I have a sneaking suspicion this is a really old short story this writer wrote way back when the internet started. Cause that’s how it reads. Nobody here acts like they know what the internet is.
Sorry, I’m going crazy trying to wrap my head around how this sold.
Here’s my guess. I have three potential scenarios.
The first is the most unlikely but I concede it’s a possibility. Maybe it’s the very fact that the writer explored this concept as an emotional drama that attracted everyone – that the writer didn’t take the concept down an obvious route. Not to mention, like we were talking about yesterday, this version of the idea is the cheapest version you can shoot.
Option 2 is that Matt Reeves liked the story and everyone was bidding on Matt Reeves, not the story itself. I believe this sold not long after Reeves got The Batman gig, which means he was really hot at the time and everyone was looking to get in bed with him. They simply trusted what Reeves was going to do with the material. He could’ve pitched them a movie about a man repairing a lawnmower and they would’ve begged to be involved.
The final possibility is that Matt Reeves liked THE CONCEPT of this short story but not the execution, which he plans to change. This actually happens a lot with adaptations. I haven’t read The Godfather novel but everybody says that it’s horrible and nothing like the movie. Ditto, Die Hard. So he may well be taking this concept down a more exciting road.
I sure hope he does because if you adapt what the story is now – which is a guy moping around for 90 minutes about his boring life and then going to see who he murdered but changing his mind at the last second? If you give us that movie, there are going to be whatever the Netflix equivalent is of riots in the streets.
I’m kinda baffled here, guys. I was hoping for so much more when I read this.

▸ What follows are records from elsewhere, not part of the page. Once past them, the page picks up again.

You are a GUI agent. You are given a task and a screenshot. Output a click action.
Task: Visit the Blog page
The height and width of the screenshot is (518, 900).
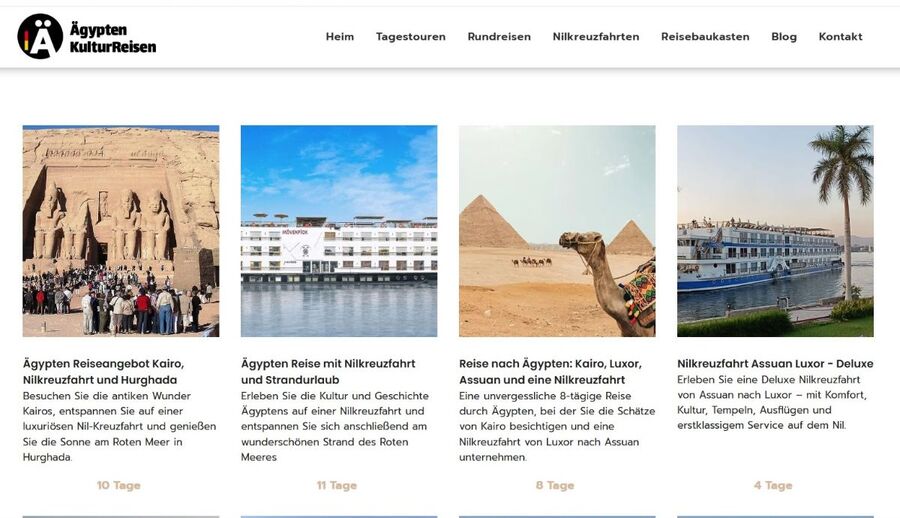tap(783, 37)
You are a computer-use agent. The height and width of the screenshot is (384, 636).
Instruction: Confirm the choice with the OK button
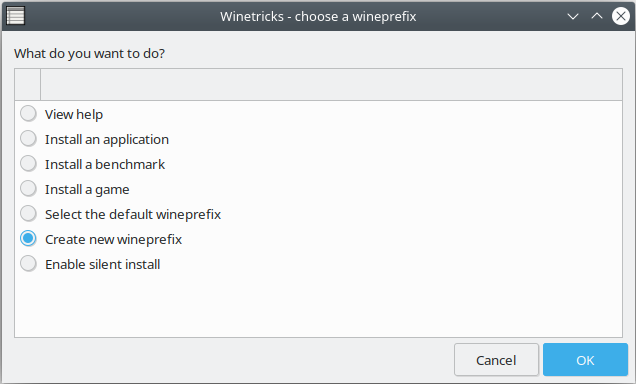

[ ] What the hell did I just read?
[x] wasn’t for me
[ ] worth the read
[ ] impressive
[ ] genius
What I learned: Memory is a fun thing to play with in storytelling. Amnesia in Bourne Identity. Rolling memory loss in Memento. Digital memories inserted in Total Recall. If you can craft an idea that plays with memory in a creative way, chances are you’ve got a good screenplay on your hands.